Exercise instructions: Gather every row of the listing below that contains the word "line", and copy each such row in full.
——
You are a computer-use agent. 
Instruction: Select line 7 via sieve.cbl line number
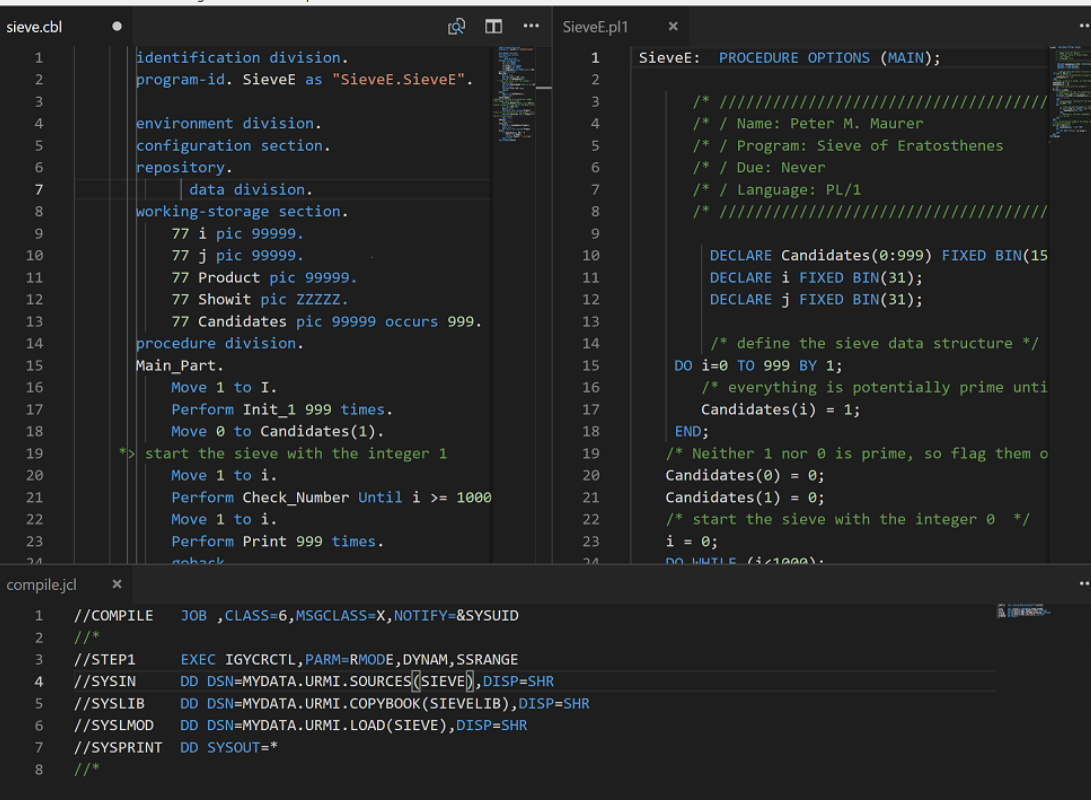(x=38, y=189)
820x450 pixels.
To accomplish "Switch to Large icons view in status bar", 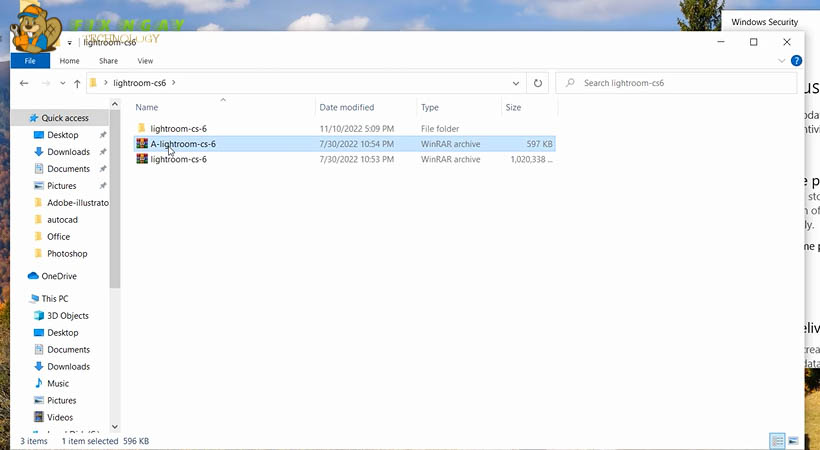I will point(794,440).
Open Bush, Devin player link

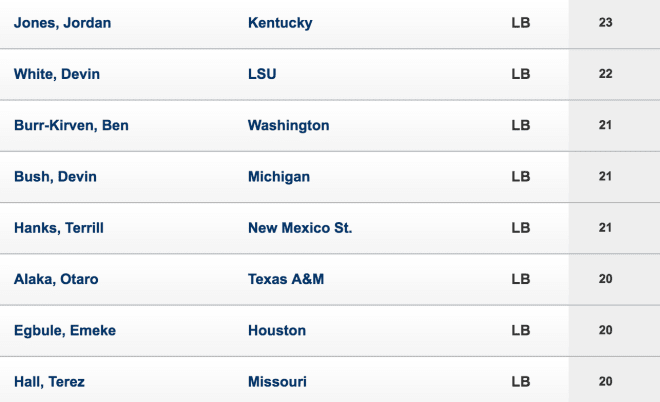pos(55,177)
——
Output for this exercise:
Instruction: Select line 7 via sieve.cbl line number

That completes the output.